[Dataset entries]
• • •

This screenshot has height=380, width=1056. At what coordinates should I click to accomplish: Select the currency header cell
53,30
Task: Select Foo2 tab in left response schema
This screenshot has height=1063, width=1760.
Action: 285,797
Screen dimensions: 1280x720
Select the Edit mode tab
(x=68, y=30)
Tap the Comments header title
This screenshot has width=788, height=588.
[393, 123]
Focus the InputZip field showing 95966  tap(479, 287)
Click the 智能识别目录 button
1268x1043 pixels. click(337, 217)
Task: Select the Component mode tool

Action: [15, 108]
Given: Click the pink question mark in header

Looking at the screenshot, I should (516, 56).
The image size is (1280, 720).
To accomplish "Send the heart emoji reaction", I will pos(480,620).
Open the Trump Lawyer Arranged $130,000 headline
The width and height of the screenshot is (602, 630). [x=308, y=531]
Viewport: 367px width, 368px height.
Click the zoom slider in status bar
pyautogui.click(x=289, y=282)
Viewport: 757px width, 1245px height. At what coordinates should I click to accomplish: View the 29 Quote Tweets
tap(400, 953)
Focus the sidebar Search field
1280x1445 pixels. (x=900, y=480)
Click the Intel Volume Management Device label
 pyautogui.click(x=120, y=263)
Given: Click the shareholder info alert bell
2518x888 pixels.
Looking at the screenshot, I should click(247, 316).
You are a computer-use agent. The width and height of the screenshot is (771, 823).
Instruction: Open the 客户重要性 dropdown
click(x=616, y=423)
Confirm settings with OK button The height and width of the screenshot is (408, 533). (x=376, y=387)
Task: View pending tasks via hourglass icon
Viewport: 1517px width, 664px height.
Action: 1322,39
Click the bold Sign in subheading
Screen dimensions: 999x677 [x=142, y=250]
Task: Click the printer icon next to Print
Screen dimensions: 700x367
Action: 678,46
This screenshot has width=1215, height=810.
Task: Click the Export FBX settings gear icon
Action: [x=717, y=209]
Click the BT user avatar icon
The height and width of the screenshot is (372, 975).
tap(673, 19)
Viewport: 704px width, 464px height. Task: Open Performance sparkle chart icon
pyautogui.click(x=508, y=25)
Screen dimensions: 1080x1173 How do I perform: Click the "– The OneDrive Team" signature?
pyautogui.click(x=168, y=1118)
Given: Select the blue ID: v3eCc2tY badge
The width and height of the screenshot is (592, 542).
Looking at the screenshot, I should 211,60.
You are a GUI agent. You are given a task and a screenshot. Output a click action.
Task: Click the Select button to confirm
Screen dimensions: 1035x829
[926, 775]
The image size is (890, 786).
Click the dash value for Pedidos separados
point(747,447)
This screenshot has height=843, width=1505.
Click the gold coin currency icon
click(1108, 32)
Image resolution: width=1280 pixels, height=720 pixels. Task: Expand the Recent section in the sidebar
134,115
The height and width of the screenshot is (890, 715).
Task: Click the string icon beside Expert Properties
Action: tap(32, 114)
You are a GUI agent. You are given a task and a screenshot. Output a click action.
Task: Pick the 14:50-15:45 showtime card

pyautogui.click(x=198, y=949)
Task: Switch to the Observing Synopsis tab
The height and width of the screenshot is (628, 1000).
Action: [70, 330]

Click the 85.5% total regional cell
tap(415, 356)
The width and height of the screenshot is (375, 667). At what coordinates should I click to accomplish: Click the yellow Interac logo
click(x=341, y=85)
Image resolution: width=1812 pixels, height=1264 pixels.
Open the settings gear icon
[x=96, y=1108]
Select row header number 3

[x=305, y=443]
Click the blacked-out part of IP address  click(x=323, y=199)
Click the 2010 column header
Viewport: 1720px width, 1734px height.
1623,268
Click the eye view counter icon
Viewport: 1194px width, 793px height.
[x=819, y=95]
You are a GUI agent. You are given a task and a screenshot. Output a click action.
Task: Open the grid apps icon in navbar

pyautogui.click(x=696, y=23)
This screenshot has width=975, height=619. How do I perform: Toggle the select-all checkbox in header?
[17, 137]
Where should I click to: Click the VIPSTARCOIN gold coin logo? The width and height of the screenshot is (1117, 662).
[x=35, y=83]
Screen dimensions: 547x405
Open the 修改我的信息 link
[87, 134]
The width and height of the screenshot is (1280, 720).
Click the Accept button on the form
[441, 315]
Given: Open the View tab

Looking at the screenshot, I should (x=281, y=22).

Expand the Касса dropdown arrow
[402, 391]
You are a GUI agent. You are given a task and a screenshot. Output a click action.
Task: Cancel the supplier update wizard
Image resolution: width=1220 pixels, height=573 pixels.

• • •

## Work order
Return a copy of each line in the entries that carries the string "size".

## Expected output
The image size is (1280, 720).
The image size is (890, 786).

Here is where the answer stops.